Side 1: Letho (a.k.a. Jeff the Brotherhood lead singer, Jeff Orral) gives us two repetitive rubber synth zone-ins that begin and end the side, plus two cathedral-y versions of one of JtB's slower songs. One version with 'verbed-out organ, the other instrumental lead by lead guitar.
It's very much an "amateur electronics" sounding affair, but credit due to Orral for not getting too carried away with the synth's tone. A less up-front sound would make the opening and closing tracks feel really FL-Studio-green, as in, this is a very "amateur electronics" recording here. The basic preset rubbery synth sound suits it.
Side 2 features one long piece of haunting, sometimes creepy reverb/delay-washed guitar overlayed with vintage M.O.R. record samples that whip in and out of the mix as though recorded through a guitar tremolo pedal or treated with an LFO. Actually the guitar sounds more thrown up than washed out. It's ugly, dissonant (and I'm not sure whether it's the product of cheap tape-dubbing or not,) murk stands in contrast to the distorted, but mostly Major key samples.

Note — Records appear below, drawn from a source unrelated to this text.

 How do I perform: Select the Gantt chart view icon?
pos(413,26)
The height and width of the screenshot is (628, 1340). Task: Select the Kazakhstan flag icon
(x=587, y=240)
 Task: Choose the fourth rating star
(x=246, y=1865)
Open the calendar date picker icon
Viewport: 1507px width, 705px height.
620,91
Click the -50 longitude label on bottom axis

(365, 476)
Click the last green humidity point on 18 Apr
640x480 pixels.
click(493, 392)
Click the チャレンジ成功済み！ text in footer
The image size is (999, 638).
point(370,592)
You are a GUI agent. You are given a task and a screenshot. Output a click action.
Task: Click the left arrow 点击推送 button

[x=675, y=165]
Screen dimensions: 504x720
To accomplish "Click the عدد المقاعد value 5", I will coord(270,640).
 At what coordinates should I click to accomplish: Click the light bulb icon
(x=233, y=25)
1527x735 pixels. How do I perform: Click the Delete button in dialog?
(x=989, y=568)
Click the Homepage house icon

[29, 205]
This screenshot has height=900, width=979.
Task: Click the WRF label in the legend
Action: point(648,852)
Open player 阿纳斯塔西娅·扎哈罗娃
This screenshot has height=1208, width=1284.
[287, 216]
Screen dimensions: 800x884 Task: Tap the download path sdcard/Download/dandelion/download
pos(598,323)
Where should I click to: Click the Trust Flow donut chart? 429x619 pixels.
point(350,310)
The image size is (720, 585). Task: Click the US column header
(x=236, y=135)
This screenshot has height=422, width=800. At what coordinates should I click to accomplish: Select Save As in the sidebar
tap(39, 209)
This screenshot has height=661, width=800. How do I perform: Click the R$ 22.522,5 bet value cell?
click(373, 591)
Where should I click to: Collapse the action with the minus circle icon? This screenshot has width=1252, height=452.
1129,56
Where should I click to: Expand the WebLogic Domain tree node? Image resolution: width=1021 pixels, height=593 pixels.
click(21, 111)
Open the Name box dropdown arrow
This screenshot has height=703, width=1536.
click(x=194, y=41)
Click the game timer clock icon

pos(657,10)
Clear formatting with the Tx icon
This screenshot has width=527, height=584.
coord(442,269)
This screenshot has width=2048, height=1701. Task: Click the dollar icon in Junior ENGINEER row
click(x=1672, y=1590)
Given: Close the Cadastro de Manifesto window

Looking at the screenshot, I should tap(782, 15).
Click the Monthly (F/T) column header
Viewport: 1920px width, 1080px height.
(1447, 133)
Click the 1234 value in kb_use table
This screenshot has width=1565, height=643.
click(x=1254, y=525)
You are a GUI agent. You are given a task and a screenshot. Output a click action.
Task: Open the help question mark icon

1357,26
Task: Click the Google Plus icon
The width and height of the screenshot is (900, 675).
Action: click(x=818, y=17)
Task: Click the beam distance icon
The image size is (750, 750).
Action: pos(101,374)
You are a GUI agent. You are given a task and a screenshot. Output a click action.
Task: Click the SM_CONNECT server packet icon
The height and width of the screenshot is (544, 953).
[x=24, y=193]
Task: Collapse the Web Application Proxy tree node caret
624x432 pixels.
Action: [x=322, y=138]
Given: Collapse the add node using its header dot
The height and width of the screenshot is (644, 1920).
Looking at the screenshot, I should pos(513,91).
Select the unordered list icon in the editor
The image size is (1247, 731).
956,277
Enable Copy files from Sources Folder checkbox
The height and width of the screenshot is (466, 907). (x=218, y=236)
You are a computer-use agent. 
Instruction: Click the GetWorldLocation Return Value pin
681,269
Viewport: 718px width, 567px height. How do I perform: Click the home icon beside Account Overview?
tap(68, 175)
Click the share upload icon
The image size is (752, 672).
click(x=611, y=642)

Paper Hats (known mostly as William Tyler) is a guitarist gifted at "pretty" playing in the American Folk tradition, so I like to hear something a little nasty from him. The prerecorded music that throbs over the whole piece has a Residents-like weirdness, but actually WT has a history with found sound, having released "Hilarity & Despair: American Answering Machine Tapes volume 1" on his Sebastian Speaks label. (Review forthcoming)
This tape is probably still around in local shops or try Infinity Cat website.
his name is not jeff. thats just the name of the band.